Personal Secretary to the President
- In office May 22, 2014 – January 20, 2017
- President: Barack Obama
- Preceded by: Anita Decker Breckenridge
- Succeeded by: Madeleine Westerhout

Personal details
- Born: 1982 or 1983 (age 42–43) Iran
- Party: Democratic
- Education: University of California, Irvine (BA)

= Ferial Govashiri =

Personal secretary to U.S. President Barack Obama

Ferial Govashiri (born 1982/1983) is an Iranian-American political aide who served as the Personal Secretary to U.S. President Barack Obama at the White House from May 2014 through January 20, 2017. Govashiri is currently Chief of Staff to the Chief Content Officer at Netflix.

Beginning in the summer of 2007, she worked on then-Senator Barack Obama's presidential campaign in his Chicago headquarters in the department of Scheduling and Advance.
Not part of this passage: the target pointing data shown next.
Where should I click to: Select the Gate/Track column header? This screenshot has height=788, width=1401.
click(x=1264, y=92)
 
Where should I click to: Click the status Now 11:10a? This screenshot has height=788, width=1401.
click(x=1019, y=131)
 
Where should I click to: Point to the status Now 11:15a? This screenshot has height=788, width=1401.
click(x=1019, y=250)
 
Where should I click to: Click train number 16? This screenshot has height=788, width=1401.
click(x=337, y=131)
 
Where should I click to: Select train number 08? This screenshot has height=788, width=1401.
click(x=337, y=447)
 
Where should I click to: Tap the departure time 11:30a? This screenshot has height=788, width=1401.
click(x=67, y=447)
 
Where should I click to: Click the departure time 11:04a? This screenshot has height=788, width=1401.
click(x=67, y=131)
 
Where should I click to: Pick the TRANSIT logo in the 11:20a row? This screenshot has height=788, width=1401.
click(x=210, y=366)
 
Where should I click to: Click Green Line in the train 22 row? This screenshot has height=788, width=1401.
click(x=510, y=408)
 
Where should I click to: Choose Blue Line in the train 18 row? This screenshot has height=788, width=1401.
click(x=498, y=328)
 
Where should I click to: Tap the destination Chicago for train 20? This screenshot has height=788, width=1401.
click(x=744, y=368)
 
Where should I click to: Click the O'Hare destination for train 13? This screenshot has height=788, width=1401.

Govashiri went on to work in the White House after the election.

For the first five years of the Obama administration, Govashiri worked on the National Security Council (NSC) staff, first as a senior advisor to Ben Rhodes, the Deputy National Security Advisor and then as the Senior Advisor to the Chief of Staff and the Director of Visits at the NSC. She helped plan the President's foreign trips as well as foreign leaders' visits to the White House. She is fluent in English and Persian. She is an active member of the Iranian American Women Foundation and has spoken at conferences on their behalf.